# A question which has never been asked before....



## Morphene (Jun 28, 2008)

:whistling2:







Which morph is this?
Just looks odd 





























:cheers:


----------



## Demon9374 (Apr 22, 2009)

I think this question has been asked before.. :lol2:


----------



## funky1 (Jun 18, 2008)

That my friend is a beautiful `Normal`/Jungle leo with probably some Raptor/Stripe influence somewhere along the line in it`s ancestory. Possibly going to develop - and I`ve not been drinking - so that it turns into wonderful Tangerine, or deep High Yellow.
I know it looks doubtful, maybe sounds a bit odd, but I hatched out one that looked remarkably similar earlier on in the year - and I was definitely going to hold it back to work with as it displayed such a `harlequin` colour. Anyhow, it ended up changing colour completely - with more and more tang/orange coming through as the weeks went by - so that it ended up as `just` a really pretty leo. That was the end of my brand new, linebred `Harlequin` morph project - in 3 weeks haha!!!!

- **Extracted records**:
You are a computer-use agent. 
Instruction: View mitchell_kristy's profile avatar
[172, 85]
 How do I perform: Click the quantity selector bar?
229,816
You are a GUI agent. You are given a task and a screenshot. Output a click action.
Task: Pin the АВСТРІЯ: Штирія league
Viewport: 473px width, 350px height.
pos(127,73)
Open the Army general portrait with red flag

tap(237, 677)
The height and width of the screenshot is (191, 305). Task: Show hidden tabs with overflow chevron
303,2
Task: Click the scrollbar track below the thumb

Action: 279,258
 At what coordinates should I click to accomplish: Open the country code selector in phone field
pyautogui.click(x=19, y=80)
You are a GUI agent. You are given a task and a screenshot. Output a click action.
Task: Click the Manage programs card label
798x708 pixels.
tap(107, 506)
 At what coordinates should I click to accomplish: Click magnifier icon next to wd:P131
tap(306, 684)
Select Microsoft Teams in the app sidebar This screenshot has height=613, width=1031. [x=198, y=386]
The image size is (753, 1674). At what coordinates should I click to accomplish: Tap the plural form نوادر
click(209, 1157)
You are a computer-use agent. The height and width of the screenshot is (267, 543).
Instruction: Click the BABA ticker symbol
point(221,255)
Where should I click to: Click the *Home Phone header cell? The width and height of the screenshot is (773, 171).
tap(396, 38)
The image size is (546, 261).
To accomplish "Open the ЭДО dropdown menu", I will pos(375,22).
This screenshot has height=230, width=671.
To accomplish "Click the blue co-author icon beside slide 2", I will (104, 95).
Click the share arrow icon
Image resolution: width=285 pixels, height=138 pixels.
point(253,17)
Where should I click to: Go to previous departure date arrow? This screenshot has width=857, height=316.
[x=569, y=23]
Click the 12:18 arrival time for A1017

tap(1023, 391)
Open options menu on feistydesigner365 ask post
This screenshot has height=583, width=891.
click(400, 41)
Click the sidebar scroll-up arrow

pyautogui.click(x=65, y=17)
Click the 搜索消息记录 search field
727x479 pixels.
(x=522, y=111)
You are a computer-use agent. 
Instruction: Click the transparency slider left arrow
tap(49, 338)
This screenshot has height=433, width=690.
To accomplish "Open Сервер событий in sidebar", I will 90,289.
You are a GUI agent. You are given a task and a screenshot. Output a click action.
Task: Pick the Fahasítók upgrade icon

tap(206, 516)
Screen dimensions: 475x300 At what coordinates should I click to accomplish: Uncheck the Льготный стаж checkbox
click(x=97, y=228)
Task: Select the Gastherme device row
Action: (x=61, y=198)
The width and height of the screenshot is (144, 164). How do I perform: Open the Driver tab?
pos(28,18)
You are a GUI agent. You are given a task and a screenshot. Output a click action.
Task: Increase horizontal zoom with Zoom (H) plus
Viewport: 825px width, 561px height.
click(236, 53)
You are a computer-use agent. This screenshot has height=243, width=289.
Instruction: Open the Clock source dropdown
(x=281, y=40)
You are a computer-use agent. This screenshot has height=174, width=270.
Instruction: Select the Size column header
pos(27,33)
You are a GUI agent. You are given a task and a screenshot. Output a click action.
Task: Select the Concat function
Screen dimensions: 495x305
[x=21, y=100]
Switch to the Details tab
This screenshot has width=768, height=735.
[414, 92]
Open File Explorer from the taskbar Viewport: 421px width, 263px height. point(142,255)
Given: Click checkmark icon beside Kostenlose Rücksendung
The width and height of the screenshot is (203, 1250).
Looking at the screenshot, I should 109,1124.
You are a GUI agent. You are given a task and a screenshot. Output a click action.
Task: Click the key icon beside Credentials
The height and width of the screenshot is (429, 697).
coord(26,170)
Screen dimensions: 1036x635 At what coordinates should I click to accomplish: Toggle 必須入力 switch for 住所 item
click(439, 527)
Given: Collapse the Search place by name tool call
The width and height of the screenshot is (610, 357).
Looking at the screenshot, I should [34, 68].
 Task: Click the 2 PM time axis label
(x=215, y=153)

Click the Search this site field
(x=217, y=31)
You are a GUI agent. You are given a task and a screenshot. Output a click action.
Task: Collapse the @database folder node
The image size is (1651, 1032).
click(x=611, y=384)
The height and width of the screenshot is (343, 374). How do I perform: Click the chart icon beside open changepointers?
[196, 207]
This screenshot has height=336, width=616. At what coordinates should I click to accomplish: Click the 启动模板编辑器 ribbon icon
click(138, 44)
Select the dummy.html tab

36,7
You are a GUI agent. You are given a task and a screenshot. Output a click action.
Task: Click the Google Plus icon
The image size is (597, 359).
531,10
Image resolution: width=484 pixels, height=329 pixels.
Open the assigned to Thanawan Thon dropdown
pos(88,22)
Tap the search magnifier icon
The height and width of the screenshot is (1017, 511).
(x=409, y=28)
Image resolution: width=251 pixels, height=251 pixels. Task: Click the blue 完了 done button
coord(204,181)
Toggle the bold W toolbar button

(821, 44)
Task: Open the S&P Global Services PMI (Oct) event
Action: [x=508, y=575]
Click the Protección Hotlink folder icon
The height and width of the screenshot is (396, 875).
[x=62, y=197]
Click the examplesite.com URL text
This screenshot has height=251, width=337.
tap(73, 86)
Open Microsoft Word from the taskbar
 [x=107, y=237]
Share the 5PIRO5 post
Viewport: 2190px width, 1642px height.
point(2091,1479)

- **Try it**: Can you continue the forum thread "A question which has never been asked before...." from the point where it ends?

- **Exercise result**:
Obv, all that`s based on the leo I hatched - that one could end up totally different!!!


----------



## funky1 (Jun 18, 2008)

Pretty amazed at how similar they look tbh.




















So that`s the end of my brand new, 1 in a million, ultra unique Harlequin project then haha!!! :whip:


----------



## pigglywiggly (Jul 19, 2008)

looks like a snow to me,
a few of my babies have that loverly lavender colouring to them


----------



## Morphene (Jun 28, 2008)

Demon9374 said:


> I think this question has been asked before.. :lol2:


:Na_Na_Na_Na:



funky1 said:


> That my friend is a beautiful `Normal`/Jungle leo with probably some Raptor/Stripe influence somewhere along the line in it`s ancestory. Possibly going to develop - and I`ve not been drinking - so that it turns into wonderful Tangerine, or deep High Yellow.
> I know it looks doubtful, maybe sounds a bit odd, but I hatched out one that looked remarkably similar earlier on in the year - and I was definitely going to hold it back to work with as it displayed such a `harlequin` colour. Anyhow, it ended up changing colour completely - with more and more tang/orange coming through as the weeks went by - so that it ended up as `just` a really pretty leo. That was the end of my brand new, linebred `Harlequin` morph project - in 3 weeks haha!!!!
> 
> Obv, all that`s based on the leo I hatched - that one could end up totally different!!!





funky1 said:


> Pretty amazed at how similar they look tbh.
> 
> image
> 
> ...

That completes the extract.